For every play of your music, you get royalties as an author. You can see the statistics on your music playback and royalties in general and on each distribution channel separately and receive payments in the form of a single transfer from the platform to your PayPal account.

This is a cool feature that appeals to the habits of the current generation. To distribute your music, you don't need to learn the service's interfaces. Everything can be done through messenger.
In addition to the actual distribution, the platform offers additional advertising opportunities. So far, these are two tools:

- Masterlinks for placing privileged links to your music in different channels
- A free tool for creating sites customized for musicians, including unique templates for information about new releases, performances, and merch stores, as well as one-click uploading of music and video clips.

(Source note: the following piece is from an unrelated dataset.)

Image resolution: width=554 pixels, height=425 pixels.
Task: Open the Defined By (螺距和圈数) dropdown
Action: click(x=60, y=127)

The platform has a psychologically quite funny monetization scheme. There is an option where you don't pay a fixed subscription price, and the royalties for playing your music are shared with the platform in a 90/10 ratio. There is also an option where you get 100% of royalties but pay a fixed subscription price.
On the one hand - greed encourages you to pay some money at once, but then you get 100% of the money. On the other hand, harsh statistics tell us that 99% of music is in the long tail, which nobody listens to.
But in these harsh statistics, none of the aspiring musicians, as it is clear, do not want to believe. However, the availability of a tariff with a fixed subscription cost allows the platform to make money on this long tail.
More amateur musicians are looking to get their music listened to than we realize.

For example, on Spotify alone, there are 1.2 million musicians with over a thousand subscribers. Spotify doesn't disclose the total number of musicians, but judging by the standard long tail - it could be approaching tens of millions.
We're only talking about one platform and only about those musicians who have worked hard and gone through the entire placement process.
If we a) lower the entry threshold (placement via messenger), b) promise the breadth of coverage in one click (placement on multiple platforms), and c) beckon with the opportunity to make money from their music (royalties) - the size of the potential market will grow many times over.

Indirect evidence of the market's attractiveness and potential for expansion is that the lead investor in UnitedMasters in 2017's $70 million round was Alphabet (parent company of Google and Youtube), and this year's $50 million round was Apple.
It's interesting that even now, aspiring musicians are using small distributors to put their music on different platforms. I discovered this even from my 16-year-old son, who, with his band, released his first amateur track - but found and used the services of such a distributor - instead of handling all the technical details himself.
In other words, the market for amateur musicians and small distributors is there, so you can create a big player in this market for the long tail.